As a published writer myself, I can understand the need to suspend disbelief when it comes to telling certain stories.  I do that with my works at Battlerock Comics.  But let’s get brutally honest here... there comes a point to where you can’t keep counting on the same formula to be run and not expect it have an effect on the community, even in a fictional one.
Murder mysteries taking place around the turn of the 20th century are one thing.  The police were not so sophisticated back then. The law did not demand a precise accounting of evidence and procedure as it does today.  Back then you could have someone like a Father Brown or a Miss Marple investigate a mystery and not have it cause concern.  Indeed, the knowledge that one of those people were “on the case” would actually cause much relief.  Hercule Poirot and Sherlock Holmes were respected investigators back then.  They came with references.  Not so much for a 21st century bookstore owner or a baker or a home décor specialist that seem to have all the time in the world to solve the mysteries that their incompetent taxpayer-funded police can’t seem to do and still somehow run a small business.

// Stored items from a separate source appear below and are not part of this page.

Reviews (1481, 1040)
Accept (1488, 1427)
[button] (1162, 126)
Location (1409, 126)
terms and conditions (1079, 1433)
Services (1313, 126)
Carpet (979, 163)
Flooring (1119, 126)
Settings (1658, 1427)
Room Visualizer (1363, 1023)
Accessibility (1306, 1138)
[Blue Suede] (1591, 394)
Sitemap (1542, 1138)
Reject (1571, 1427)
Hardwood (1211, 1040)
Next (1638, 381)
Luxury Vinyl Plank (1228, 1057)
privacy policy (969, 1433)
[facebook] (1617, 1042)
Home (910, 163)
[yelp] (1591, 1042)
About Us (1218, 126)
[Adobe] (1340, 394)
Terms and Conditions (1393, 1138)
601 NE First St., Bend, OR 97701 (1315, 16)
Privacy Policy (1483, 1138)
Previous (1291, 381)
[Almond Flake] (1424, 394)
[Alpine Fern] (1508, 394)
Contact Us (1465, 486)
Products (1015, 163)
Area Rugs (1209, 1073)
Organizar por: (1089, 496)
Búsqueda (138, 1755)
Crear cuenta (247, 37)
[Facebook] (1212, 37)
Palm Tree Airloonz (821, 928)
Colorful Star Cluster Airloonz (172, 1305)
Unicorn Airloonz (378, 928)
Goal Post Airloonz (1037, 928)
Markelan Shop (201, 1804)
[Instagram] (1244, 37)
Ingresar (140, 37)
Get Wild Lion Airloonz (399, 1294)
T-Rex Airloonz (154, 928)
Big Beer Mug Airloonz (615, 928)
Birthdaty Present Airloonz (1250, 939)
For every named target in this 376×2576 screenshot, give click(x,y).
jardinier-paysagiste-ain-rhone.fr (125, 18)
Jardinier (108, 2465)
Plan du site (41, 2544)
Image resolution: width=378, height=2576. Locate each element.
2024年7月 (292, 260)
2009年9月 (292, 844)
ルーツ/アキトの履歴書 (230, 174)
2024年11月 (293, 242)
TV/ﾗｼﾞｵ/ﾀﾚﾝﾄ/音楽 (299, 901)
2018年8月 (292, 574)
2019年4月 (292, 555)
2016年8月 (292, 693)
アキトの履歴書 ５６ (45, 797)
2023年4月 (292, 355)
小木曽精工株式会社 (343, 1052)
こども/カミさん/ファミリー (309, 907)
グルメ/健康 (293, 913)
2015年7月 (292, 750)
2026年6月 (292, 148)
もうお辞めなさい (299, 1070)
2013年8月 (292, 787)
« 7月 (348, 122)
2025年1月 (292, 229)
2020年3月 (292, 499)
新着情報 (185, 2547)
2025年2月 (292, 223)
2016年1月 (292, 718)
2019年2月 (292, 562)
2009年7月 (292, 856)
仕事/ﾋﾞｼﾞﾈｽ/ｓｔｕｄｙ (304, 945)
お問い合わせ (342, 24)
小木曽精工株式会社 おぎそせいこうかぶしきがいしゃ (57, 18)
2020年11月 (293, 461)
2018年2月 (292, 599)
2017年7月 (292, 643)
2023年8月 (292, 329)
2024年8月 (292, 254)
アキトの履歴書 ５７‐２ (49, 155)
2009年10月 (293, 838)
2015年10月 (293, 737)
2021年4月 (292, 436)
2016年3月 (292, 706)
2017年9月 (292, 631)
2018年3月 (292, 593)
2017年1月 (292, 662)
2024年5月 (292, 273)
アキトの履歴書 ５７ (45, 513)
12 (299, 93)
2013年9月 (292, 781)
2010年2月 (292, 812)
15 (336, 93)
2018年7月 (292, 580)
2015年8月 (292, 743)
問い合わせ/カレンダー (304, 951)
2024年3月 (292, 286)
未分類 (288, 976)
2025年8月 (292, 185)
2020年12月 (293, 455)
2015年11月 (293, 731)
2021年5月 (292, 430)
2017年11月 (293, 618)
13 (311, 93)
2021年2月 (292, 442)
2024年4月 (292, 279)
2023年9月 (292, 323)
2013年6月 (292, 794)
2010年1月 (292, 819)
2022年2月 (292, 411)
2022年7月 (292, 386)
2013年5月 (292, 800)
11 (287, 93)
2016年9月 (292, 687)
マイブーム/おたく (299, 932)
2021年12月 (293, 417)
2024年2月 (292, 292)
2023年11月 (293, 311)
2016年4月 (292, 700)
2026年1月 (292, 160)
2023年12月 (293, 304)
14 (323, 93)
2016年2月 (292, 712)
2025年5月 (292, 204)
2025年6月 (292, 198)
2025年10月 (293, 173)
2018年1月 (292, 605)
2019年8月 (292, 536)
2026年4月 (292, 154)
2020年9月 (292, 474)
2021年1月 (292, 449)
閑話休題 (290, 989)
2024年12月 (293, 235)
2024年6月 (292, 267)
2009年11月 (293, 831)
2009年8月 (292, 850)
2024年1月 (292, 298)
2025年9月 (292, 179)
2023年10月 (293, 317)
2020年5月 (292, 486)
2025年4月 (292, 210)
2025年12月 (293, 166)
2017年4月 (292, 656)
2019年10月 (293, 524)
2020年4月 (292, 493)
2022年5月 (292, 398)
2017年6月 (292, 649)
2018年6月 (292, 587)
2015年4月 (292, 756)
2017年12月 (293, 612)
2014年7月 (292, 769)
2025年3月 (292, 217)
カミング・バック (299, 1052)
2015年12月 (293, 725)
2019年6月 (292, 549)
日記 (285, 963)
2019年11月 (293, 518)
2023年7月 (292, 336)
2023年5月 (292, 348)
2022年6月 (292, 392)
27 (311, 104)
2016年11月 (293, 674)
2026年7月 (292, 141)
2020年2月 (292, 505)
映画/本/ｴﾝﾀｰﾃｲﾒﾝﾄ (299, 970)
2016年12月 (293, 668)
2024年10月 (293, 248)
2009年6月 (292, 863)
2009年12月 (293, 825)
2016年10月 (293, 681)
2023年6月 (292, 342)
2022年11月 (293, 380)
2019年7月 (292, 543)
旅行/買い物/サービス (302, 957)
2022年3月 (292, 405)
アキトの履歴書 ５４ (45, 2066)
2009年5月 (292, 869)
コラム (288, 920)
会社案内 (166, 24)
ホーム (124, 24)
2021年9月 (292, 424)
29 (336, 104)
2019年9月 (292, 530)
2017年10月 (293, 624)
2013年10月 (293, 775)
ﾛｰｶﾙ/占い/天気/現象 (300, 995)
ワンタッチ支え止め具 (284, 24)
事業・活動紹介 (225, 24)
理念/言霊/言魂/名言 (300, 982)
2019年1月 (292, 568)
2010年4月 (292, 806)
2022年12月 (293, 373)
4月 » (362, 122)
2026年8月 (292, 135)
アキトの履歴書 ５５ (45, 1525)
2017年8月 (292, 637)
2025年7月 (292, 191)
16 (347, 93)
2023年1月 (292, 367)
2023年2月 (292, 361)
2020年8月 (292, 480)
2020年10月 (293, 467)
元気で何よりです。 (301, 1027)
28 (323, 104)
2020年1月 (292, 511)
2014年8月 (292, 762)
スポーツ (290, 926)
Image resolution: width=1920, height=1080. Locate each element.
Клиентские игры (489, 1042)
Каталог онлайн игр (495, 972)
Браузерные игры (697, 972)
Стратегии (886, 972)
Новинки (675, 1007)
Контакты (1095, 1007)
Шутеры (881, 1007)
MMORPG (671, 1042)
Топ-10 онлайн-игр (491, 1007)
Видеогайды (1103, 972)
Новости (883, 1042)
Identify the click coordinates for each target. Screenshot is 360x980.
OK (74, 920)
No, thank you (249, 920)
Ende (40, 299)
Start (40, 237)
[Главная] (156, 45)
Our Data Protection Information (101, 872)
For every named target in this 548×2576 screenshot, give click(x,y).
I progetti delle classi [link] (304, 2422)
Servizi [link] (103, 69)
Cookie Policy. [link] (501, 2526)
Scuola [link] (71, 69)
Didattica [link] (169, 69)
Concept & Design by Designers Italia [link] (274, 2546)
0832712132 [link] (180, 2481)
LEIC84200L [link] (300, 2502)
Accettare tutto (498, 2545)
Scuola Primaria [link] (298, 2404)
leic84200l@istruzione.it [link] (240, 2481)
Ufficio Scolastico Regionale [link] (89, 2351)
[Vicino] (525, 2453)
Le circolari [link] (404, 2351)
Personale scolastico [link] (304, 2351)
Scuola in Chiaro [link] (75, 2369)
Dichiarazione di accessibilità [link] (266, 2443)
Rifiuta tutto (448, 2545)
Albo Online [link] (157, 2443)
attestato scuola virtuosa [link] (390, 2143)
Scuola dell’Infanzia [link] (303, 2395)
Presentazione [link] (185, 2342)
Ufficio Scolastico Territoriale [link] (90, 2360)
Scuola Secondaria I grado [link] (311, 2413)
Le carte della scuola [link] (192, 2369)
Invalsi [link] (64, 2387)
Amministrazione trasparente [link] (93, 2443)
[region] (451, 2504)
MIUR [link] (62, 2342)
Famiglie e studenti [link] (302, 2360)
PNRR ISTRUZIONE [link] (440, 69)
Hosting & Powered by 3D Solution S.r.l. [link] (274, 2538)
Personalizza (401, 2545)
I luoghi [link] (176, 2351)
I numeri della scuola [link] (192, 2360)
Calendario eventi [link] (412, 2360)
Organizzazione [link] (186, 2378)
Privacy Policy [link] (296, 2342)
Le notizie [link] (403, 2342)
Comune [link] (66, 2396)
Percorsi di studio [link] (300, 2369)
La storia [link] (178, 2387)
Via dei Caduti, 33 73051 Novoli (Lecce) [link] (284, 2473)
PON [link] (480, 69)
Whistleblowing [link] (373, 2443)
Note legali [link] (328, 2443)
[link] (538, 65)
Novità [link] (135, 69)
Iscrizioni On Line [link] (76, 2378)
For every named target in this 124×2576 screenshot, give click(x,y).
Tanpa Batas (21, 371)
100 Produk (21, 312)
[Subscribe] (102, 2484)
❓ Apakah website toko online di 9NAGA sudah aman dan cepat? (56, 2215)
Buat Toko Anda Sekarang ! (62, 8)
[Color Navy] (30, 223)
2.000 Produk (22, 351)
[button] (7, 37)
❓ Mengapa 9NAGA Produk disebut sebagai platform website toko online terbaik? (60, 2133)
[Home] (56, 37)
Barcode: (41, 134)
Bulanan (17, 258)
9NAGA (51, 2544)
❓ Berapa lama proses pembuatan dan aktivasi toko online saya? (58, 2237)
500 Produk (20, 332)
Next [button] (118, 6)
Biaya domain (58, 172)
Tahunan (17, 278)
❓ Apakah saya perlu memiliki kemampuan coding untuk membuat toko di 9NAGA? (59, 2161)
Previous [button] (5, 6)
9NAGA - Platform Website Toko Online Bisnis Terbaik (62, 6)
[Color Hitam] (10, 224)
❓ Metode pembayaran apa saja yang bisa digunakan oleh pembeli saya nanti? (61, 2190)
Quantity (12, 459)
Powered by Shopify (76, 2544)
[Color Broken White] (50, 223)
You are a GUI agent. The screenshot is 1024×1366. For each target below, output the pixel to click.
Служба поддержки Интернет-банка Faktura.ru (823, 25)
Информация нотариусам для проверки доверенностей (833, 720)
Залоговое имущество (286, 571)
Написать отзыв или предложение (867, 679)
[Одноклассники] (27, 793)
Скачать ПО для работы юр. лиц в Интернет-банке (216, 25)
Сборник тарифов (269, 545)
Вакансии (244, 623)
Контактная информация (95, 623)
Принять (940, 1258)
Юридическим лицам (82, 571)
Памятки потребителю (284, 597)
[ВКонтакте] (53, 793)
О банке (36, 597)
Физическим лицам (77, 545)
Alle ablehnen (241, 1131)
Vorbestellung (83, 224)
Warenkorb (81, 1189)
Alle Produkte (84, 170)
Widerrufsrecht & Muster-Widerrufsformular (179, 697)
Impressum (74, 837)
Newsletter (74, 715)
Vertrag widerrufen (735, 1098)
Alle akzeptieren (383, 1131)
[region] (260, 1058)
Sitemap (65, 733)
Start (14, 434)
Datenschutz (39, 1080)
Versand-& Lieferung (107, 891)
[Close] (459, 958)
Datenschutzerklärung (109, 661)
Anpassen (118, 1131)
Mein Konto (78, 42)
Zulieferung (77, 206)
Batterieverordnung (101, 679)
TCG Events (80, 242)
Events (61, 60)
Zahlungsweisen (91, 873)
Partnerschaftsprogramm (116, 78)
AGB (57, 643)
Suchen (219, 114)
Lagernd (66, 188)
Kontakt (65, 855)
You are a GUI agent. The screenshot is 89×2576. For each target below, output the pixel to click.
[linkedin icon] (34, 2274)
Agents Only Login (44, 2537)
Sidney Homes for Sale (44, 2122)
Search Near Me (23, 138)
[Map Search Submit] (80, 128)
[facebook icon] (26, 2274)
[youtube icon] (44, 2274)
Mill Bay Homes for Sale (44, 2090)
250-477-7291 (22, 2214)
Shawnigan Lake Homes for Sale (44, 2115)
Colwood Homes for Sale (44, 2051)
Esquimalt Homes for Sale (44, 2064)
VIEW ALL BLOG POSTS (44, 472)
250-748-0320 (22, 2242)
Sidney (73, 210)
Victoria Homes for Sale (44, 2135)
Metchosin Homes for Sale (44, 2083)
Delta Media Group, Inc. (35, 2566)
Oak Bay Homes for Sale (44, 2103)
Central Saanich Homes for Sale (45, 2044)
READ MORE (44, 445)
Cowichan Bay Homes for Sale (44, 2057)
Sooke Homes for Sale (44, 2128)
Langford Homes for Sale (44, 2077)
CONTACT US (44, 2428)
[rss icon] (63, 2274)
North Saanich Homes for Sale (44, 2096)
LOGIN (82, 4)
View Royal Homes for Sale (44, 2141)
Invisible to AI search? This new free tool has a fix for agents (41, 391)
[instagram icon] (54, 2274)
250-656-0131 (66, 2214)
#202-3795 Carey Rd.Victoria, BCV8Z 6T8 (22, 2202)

Actions have consequence, and that applies to the world of fiction as well.  A housewife solving a murder in her neighborhood that one time can be considered a fluke.  But when it happens over and over again, and that same housewife seems to be the only one who is capable of solving those crimes, then at some point you need to have the community demanding some answers as to why this is happening and why they are paying taxpayer dollars for an inept police force.  Sooner or later, people in that kind of community will have to ask if they would really want to live there, or if they should move to someplace with better police, fewer crimes, and without nosy crime-solving neighbors.